Detroit — Cheryl Polk came to the Charles H. Wright Museum on Monday with her two children and a niece to celebrate Kwanzaa.
The standing-room-only event launched a weeklong celebration, from Dec. 26 to Jan. 1, to honor African heritage in African-American culture.
“I brought them here because I want them to learn more about the history of Kwanzaa, “ said Polk of Detroit, who was among about 400 people at the museum. “Nobody else is going to teach it.”
Ebiyemi Kweli, 25, of Detroit said she has been celebrating Kwanzaa her all her life.
“My mother became interested in African culture when she was 18, so I was born into it,” she said. “As an African-American, it is a way to connect to our roots, being brought here to this country, and being stripped of everything we had, we had to create new things, including this.”
Kwanzaa is based on African harvest festivals that celebrate seven principles such as family life and unity, according to Scholastic.com and other websites. African-American activist and professor Maulana Karenga started the pan-African and and African-American holiday in 1966 to encourage people to learn about and celebrate their African roots.
The holiday’s name comes from the Swahili phrase “matunda ya kwanza,” which means “first fruits.” The seven principles are known as the Nguzo Saba: Umoja (unity), Kujichagulia (self-determination), Ujima (collective work and responsibility), Ujamaa (cooperative economics), Nia (purpose), Kuumba (creativity) and Imani (faith).

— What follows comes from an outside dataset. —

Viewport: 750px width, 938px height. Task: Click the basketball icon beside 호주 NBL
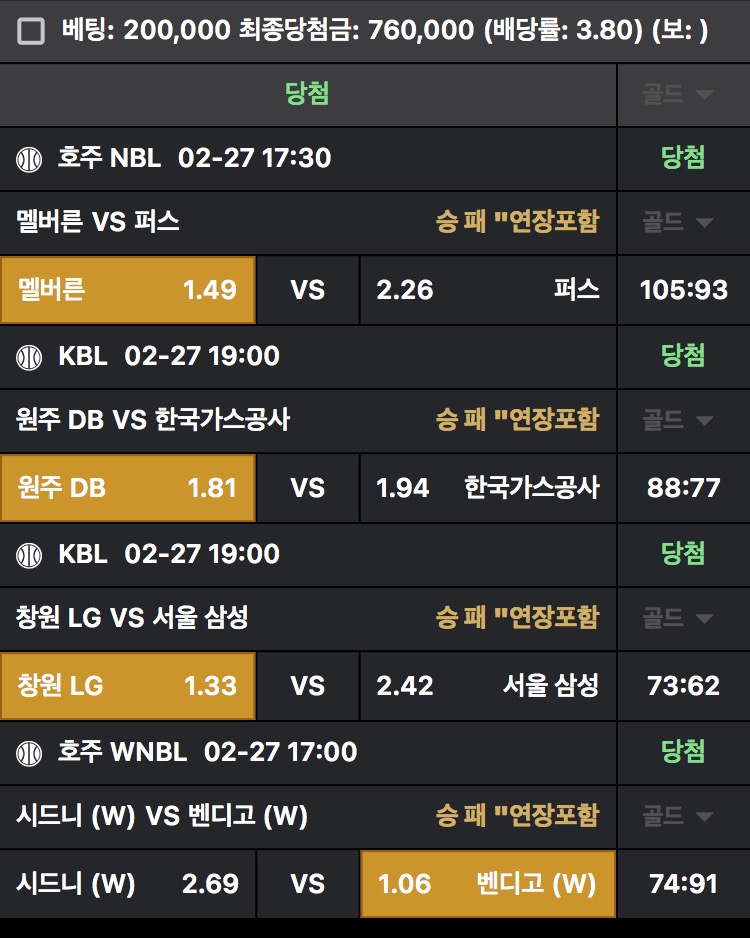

Families celebrate with festive dinners, stories, clothing, songs and decorations inspired by traditional African culture.
The celebration includes the lighting of seven candles, one for each day of the holiday, which was held in partnership with the Shrine of the Black Madonna Church. Each candle represents one of the holiday’s seven principles.
The program included the symbolic pouring of libations to honor ancestors, drumming, singing and an explanation of the seven principles.